DIRECTIVE: Return each line of the data below verbatim, with no changes.

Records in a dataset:
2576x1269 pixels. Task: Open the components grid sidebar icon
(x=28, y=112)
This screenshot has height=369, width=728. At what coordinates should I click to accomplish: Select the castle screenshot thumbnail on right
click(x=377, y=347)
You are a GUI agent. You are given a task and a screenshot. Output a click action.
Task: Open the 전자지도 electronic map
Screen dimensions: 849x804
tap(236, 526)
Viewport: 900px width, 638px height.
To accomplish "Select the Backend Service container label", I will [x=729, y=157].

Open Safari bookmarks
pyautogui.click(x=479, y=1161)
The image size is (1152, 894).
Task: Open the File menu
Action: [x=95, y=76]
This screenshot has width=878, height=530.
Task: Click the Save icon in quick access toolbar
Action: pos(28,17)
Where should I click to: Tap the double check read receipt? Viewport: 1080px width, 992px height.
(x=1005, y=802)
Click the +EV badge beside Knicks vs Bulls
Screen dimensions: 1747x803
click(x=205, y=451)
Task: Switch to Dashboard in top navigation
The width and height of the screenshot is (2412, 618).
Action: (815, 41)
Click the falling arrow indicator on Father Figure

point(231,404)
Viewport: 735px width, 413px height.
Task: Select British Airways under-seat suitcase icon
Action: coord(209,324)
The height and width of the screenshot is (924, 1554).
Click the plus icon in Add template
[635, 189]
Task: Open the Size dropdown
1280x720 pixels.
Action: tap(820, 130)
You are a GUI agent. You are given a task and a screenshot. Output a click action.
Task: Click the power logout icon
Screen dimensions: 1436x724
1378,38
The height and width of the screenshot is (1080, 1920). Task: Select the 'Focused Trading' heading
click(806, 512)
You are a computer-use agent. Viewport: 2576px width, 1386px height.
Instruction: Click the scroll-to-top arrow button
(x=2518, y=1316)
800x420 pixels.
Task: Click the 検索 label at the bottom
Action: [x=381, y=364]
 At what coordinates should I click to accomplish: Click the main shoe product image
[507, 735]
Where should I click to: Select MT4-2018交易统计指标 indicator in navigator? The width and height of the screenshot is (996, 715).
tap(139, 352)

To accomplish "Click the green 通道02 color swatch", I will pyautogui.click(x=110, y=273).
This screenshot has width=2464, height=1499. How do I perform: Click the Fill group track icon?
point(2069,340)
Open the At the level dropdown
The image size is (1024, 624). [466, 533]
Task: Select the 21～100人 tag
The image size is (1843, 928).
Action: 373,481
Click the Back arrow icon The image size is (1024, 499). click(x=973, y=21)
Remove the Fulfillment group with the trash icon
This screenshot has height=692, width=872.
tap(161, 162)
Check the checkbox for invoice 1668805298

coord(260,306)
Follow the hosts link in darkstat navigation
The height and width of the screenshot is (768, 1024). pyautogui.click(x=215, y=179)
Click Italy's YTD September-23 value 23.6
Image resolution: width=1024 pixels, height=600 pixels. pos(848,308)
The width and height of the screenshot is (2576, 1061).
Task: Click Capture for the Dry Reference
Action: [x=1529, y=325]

SOLUTION:
2576x1269 pixels. Task: Open the components grid sidebar icon
(x=28, y=112)
This screenshot has height=369, width=728. At what coordinates should I click to accomplish: Select the castle screenshot thumbnail on right
click(x=377, y=347)
You are a GUI agent. You are given a task and a screenshot. Output a click action.
Task: Open the 전자지도 electronic map
Screen dimensions: 849x804
tap(236, 526)
Viewport: 900px width, 638px height.
To accomplish "Select the Backend Service container label", I will [x=729, y=157].

Open Safari bookmarks
pyautogui.click(x=479, y=1161)
The image size is (1152, 894).
Task: Open the File menu
Action: [x=95, y=76]
This screenshot has width=878, height=530.
Task: Click the Save icon in quick access toolbar
Action: pos(28,17)
Where should I click to: Tap the double check read receipt? Viewport: 1080px width, 992px height.
(x=1005, y=802)
Click the +EV badge beside Knicks vs Bulls
Screen dimensions: 1747x803
click(x=205, y=451)
Task: Switch to Dashboard in top navigation
The width and height of the screenshot is (2412, 618).
Action: (815, 41)
Click the falling arrow indicator on Father Figure

point(231,404)
Viewport: 735px width, 413px height.
Task: Select British Airways under-seat suitcase icon
Action: coord(209,324)
The height and width of the screenshot is (924, 1554).
Click the plus icon in Add template
[635, 189]
Task: Open the Size dropdown
1280x720 pixels.
Action: tap(820, 130)
You are a GUI agent. You are given a task and a screenshot. Output a click action.
Task: Click the power logout icon
Screen dimensions: 1436x724
1378,38
The height and width of the screenshot is (1080, 1920). Task: Select the 'Focused Trading' heading
click(806, 512)
You are a computer-use agent. Viewport: 2576px width, 1386px height.
Instruction: Click the scroll-to-top arrow button
(x=2518, y=1316)
800x420 pixels.
Task: Click the 検索 label at the bottom
Action: [x=381, y=364]
 At what coordinates should I click to accomplish: Click the main shoe product image
[507, 735]
Where should I click to: Select MT4-2018交易统计指标 indicator in navigator? The width and height of the screenshot is (996, 715).
tap(139, 352)

To accomplish "Click the green 通道02 color swatch", I will pyautogui.click(x=110, y=273).
This screenshot has width=2464, height=1499. How do I perform: Click the Fill group track icon?
point(2069,340)
Open the At the level dropdown
The image size is (1024, 624). [466, 533]
Task: Select the 21～100人 tag
The image size is (1843, 928).
Action: 373,481
Click the Back arrow icon The image size is (1024, 499). click(x=973, y=21)
Remove the Fulfillment group with the trash icon
This screenshot has height=692, width=872.
tap(161, 162)
Check the checkbox for invoice 1668805298

coord(260,306)
Follow the hosts link in darkstat navigation
The height and width of the screenshot is (768, 1024). pyautogui.click(x=215, y=179)
Click Italy's YTD September-23 value 23.6
Image resolution: width=1024 pixels, height=600 pixels. pos(848,308)
The width and height of the screenshot is (2576, 1061).
Task: Click Capture for the Dry Reference
Action: [x=1529, y=325]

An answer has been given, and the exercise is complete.